BEGIN

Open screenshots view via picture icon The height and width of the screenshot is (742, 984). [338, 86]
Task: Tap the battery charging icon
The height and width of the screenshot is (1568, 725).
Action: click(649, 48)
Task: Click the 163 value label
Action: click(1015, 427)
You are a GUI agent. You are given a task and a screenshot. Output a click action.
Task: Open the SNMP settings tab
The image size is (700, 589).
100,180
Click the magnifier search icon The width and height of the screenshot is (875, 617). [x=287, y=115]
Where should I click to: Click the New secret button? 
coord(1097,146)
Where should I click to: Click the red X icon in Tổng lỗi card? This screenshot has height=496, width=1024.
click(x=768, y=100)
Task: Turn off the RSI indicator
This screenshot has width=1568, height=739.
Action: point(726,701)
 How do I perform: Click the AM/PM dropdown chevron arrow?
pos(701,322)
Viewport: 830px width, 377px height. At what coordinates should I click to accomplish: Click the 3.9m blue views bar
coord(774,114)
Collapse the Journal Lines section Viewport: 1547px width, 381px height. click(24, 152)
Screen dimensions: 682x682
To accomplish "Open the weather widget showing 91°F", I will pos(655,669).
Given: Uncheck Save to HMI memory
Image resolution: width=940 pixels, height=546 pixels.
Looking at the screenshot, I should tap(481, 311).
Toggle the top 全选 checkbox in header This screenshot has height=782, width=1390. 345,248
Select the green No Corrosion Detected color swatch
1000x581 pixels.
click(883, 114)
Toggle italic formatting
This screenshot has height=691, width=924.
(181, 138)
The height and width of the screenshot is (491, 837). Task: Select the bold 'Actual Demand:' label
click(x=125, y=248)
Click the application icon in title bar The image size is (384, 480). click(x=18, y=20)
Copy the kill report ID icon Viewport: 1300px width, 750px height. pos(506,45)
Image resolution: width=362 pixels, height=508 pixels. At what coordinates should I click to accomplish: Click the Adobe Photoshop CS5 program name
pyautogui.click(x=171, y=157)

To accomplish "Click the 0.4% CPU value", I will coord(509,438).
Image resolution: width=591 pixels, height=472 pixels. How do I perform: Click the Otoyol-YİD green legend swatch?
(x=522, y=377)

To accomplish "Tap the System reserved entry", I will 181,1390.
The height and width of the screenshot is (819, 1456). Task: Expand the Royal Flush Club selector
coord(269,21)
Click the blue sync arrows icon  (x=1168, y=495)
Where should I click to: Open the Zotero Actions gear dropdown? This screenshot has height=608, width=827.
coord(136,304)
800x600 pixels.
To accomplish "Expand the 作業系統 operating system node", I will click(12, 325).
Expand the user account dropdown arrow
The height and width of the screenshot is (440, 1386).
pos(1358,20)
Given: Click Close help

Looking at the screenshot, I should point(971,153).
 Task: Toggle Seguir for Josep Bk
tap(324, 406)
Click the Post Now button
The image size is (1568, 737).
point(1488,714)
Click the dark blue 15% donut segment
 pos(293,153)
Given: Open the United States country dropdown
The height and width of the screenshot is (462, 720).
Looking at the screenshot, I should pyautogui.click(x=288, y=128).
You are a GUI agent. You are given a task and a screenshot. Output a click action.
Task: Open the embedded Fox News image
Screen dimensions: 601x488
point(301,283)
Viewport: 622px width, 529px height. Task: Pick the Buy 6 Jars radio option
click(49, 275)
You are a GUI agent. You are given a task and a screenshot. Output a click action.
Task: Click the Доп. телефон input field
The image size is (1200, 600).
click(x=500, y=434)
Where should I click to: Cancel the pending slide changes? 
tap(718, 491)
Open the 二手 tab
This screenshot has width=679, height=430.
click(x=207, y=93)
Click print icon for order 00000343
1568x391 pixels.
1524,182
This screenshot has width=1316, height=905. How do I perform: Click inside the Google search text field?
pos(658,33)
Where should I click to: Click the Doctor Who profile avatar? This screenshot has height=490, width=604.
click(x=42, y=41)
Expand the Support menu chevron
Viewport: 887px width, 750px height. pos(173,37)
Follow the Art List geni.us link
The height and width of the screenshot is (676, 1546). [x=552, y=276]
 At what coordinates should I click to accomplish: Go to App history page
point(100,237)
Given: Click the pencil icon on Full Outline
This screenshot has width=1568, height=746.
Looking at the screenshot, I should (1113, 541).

END

What the task requires => Report the number of lines above containing the string "will" as your sole answer.

Your response => 4